*Document excerpt*.
******************************

A project log for PEAC Pisano with End-Around Carry algorithm

Add X to Y and Y to X, says the song. And carry on.

yann-guidon-ygdesYann Guidon / YGDES 07/02/2021 at 16:050 Comments

You might know that I have a very broad range of interests, for example I know "a bit" about LFSRs and some of its applications, including using LFSRs in Built-In Self Test circuits of microchips for example. LFSRs look lile a natural choice for this because they use only DFF and XOR gates so "it must be fast and small". I even wrote an article in French about this. But if your circuit has registers and an ALU, like, for example, a CPU... you don't even need this.

One very useful and desired goal is to determine the characteristics of a chip after fabrication, so it can be "binned" in speed-classes, on top of ensuring that all the transistors have been correctly etched. Not only that, but it must be done FAST. Like, in a fraction of second at most so this increases the need of "efficiency". Now imagine you build a LFSR in the backyard of your ALU+REG complex, this adds wires and reduces the routing efficiency of the chip. It's best to use the circuits themselves to test themselves, right ?

Let's say you can characterise the work of a given set of units (Regs, ALU, some peripherals) in about 1/100s, at a given speed (let's say 10MHz for a very conservative design on an old process), this gives you about 100K instructions to exercise all the targeted transistors and wires.

Already we have seen that the w16 parameter has a period of 2.2G cycles and can also easily be extended to 4.4G by the flip of a bit so FULL COVERAGE is possible. Not only that but the order of scan is highly "scrambled", unlike counters and somehow like LFSRs, so the Pisano-carry algo can be used both for test vector generation, internally, and for syndrome compression.

And it's not even using gates that are outside of the reach of the ISA : the ISA tests itself. Now what do we need to to test the speed of the circuit ? A simple idea is simply to just bring the carry flag out on one pin (or through the debug interface, since it's just a big MUX, but beware of the speed/delay/buffering) and compare the generated bit-stream with one that is stored in a (Q)SPI Flash, for example. A Pi / FPGA will simply drive the clock (the ProASIC3 has a user-configurable PLL ^_^ ) and initialise the serial Flash chip, which is loaded with the expected "signature bitstream" of the Circuit Under Test.

Raise the clock slowly, until you see a divergence between the SPI stream and the CUT.

******************************

*Screen-element location records*.
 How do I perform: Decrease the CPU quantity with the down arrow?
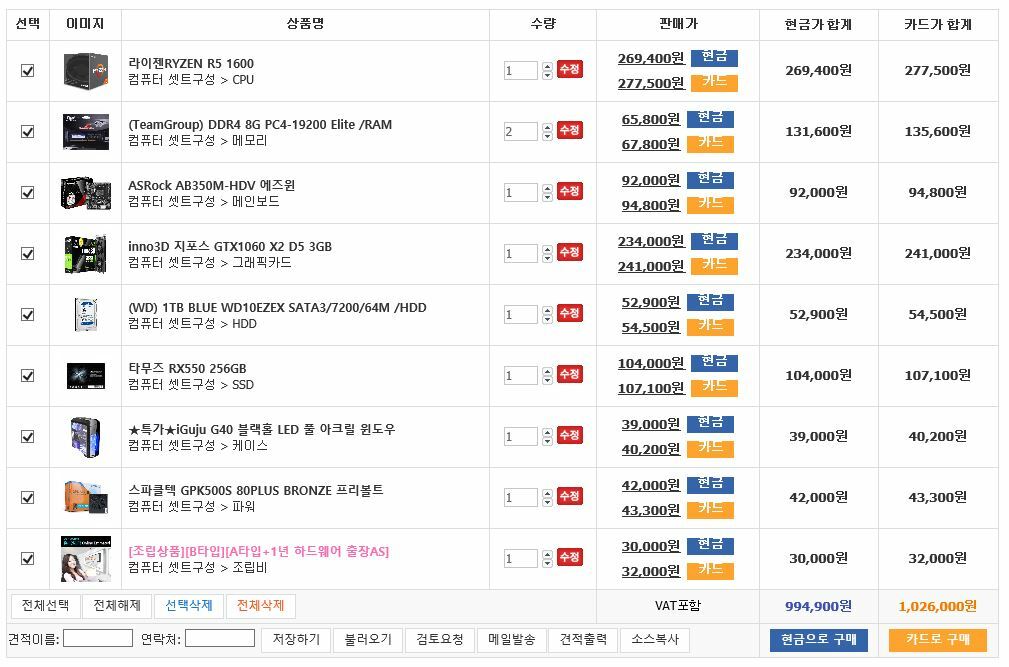point(547,76)
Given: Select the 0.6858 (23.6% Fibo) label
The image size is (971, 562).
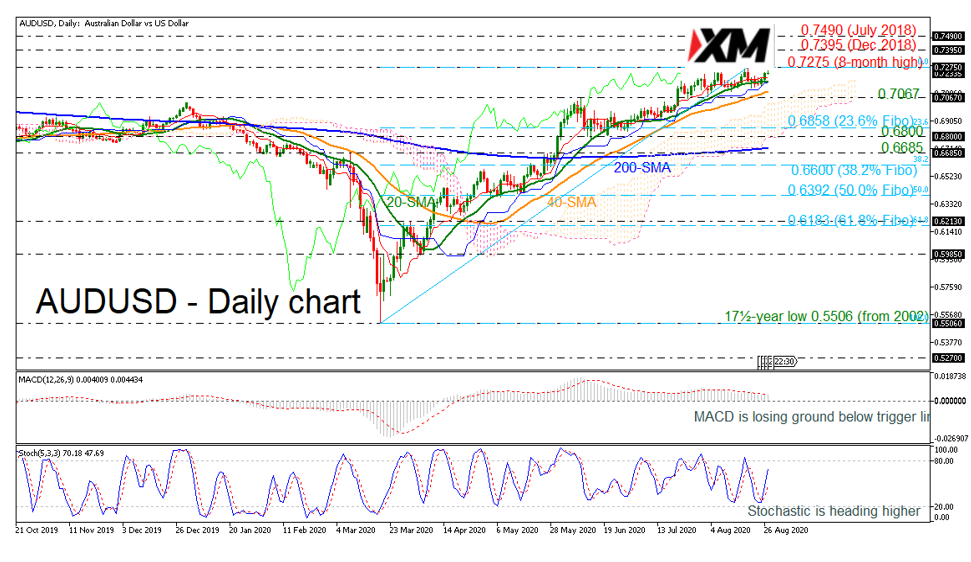Looking at the screenshot, I should (x=850, y=120).
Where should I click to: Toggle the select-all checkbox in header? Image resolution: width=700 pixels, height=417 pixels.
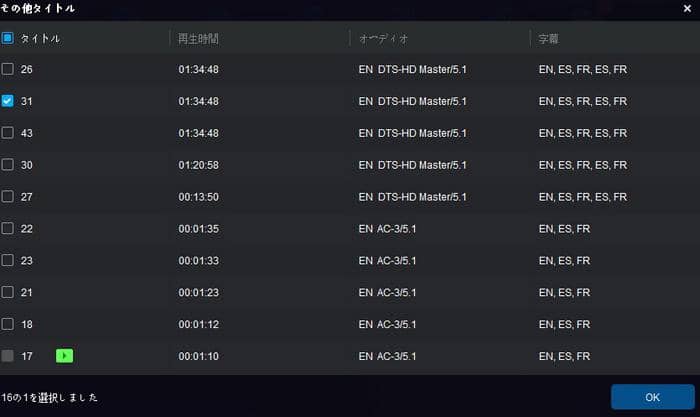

******************************

*What this task involves*. Please extract a passage from the PEAC project log, copying it word for word: begin at the words "Let's say you" and stop after the words "transistors and wires.".

*Final answer*.
Let's say you can characterise the work of a given set of units (Regs, ALU, some peripherals) in about 1/100s, at a given speed (let's say 10MHz for a very conservative design on an old process), this gives you about 100K instructions to exercise all the targeted transistors and wires.